2.) Sprachkritisch sind die Streiks ebenfalls interessant: Fast allerorten ist dabei von „Drohung“ die Rede. Ein Beispiel aus Spiegel Online (http://www.spiegel.de/wirtschaft/service/bahnstreik-kunden-droht-laengster-streik-der-geschichte-a-1000853.html; Aufruf am 5.11.2014, 18.59 Uhr): „Tarifkampf der GDL: Bahn-Kunden droht längster Streik der Geschichte“. Treten wir etwas zurück von der Bahnsteigkante und springen nicht einfach auf den fahrenden Zug auf: Wenn etwas „droht“, ist das praktisch immer etwas ganz klar Negatives – Erdbeben oder Vulkanausbrüche drohen, Ebola-Ausbreitung droht, Dortmund droht abzusteigen. Und selbst wenn Herr Weselsky wörtlich sagen würde: „Wir drohen mit Streik!“, ist noch lange nicht ausgemacht, ob dieser oder jeder andere Streik für die Gesellschaft nicht unter dem Strich, also mittel- und langfristig, zumindest auch oder sogar überwiegend positive Wirkungen hat. Weselsky also als Teil von jener Kraft, die eher das Böse will und doch (auch) Gutes schafft? Das ist wiederum eine Glaubensfrage. Aber wie ließe sich das „Drohen“ sachlicher formulieren? Zum Beispiel siehe oben: „Bahnkunden vor längstem Streik der Geschichte“ oder „Bahnkunden steht längster Streik der Geschichte bevor“. Oder generell: „GDL erwägt neue Streiks“ oder „GDL kündigt neue Streiks an“. Das kann mensch dann gut oder schlecht oder auch unentschieden finden, käme aber Objektivierung und Einordnung näher als die inflationären Freifahrtscheine für übermäßige Emotionalisierungen und Personalisierungen. In der wiederum sehr bemerkenswerten ZDF-Sendung „Die Anstalt“ hat dazu Max Uthoff am 28.10.2014 Wichtiges gesagt (http://www.youtube.com/watch?v=VeuipxhKAEA, Aufruf am 5.11.2014, 19.16 Uhr): Streik bei der Bahn – kein Problem – aber laut gängigen Medien und deren Umfrage-O-Tönen bitte nicht während der Arbeitszeit und bitte nicht während der Urlaubszeit. Sonst immer gerne. Und wir können mehr als nur ahnen – es geht hier durchaus um gesellschaftliche Weichenstellungen.

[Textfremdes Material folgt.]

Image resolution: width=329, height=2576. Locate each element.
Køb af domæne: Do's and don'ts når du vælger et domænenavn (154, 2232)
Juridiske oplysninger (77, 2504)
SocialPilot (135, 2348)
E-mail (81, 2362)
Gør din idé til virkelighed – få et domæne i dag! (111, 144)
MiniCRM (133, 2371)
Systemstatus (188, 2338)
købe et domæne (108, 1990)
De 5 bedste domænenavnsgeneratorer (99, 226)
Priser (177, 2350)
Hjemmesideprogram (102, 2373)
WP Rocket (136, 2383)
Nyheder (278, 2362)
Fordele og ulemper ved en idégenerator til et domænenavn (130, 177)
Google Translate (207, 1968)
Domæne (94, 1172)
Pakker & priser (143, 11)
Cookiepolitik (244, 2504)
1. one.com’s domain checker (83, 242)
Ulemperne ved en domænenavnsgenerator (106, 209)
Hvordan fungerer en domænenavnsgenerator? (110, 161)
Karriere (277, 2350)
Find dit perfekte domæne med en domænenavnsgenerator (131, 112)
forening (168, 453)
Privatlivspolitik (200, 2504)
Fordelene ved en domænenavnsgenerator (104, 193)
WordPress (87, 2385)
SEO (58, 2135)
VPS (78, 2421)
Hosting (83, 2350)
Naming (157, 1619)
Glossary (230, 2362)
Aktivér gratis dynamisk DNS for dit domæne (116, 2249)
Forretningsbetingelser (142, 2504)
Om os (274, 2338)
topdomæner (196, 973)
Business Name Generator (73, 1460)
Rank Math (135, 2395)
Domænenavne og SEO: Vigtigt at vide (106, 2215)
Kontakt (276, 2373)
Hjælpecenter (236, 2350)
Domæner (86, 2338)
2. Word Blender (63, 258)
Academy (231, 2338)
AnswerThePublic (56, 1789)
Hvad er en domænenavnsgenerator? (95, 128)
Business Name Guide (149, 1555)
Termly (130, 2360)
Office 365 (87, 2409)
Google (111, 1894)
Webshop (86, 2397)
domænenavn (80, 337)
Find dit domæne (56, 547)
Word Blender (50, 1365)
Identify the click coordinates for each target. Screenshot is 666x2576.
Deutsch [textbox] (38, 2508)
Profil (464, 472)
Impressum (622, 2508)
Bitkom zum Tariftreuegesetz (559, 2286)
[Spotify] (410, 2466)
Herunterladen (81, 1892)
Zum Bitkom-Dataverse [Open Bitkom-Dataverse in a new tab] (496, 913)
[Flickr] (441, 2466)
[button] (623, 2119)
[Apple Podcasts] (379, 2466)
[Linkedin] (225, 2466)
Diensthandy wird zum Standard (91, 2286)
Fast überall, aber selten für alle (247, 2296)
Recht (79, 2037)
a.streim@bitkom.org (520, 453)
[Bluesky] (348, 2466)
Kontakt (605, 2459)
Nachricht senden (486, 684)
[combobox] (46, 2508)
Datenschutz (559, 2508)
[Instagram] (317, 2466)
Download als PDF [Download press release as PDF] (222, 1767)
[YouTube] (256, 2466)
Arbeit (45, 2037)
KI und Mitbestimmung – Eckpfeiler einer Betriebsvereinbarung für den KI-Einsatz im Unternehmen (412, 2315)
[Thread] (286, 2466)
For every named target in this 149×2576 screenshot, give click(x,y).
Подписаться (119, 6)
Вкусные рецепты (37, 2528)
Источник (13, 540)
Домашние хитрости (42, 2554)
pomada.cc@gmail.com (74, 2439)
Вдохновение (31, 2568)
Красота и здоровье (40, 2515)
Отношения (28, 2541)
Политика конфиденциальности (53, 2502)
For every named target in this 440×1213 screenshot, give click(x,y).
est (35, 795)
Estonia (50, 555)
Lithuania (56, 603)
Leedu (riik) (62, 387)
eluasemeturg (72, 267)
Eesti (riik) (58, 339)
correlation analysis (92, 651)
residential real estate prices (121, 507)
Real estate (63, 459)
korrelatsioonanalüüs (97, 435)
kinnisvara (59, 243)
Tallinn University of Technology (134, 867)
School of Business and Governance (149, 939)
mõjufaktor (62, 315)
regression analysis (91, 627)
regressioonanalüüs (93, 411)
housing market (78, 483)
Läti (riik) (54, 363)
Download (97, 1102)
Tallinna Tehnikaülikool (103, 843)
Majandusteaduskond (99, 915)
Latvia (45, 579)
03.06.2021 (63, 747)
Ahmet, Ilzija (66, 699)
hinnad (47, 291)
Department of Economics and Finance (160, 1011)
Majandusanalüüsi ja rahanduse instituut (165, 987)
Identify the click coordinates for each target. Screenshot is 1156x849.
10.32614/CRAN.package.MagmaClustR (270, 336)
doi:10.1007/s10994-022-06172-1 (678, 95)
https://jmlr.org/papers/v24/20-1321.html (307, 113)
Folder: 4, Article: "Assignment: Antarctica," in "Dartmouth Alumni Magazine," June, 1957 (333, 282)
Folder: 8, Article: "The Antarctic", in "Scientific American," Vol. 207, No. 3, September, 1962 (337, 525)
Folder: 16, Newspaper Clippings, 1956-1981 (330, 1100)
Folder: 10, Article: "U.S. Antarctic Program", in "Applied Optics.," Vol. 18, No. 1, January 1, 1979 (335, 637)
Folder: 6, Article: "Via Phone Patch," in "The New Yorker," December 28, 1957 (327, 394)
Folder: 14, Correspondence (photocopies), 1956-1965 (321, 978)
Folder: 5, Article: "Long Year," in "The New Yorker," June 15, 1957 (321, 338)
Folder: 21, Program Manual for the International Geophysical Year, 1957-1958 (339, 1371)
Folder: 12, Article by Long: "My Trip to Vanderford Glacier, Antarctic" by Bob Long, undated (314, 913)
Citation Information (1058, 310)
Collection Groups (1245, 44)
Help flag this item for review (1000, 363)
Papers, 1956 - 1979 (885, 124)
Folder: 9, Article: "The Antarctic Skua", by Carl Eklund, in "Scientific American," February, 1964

2 Gedanken zu “Signale stehen auf „droht“

  1. Hallo Sebastian,
    an sich ist ja die Betrachtung eines Problems aus Sicht der Opfer (hier die Bahnkunden) nicht verkehrt. Aber meiner Meinung nach wird es einmal Zeit, die Täter, also die Deutsche Bahn AG, unter die Lupe zu nehmen und offen zu legen, was sie so unbeweglich und uneinsichtig macht. Vielleicht würde sich die Sicht der Opfer verändern und sich der Druck auf die unbeweglichen Täter erhöhen.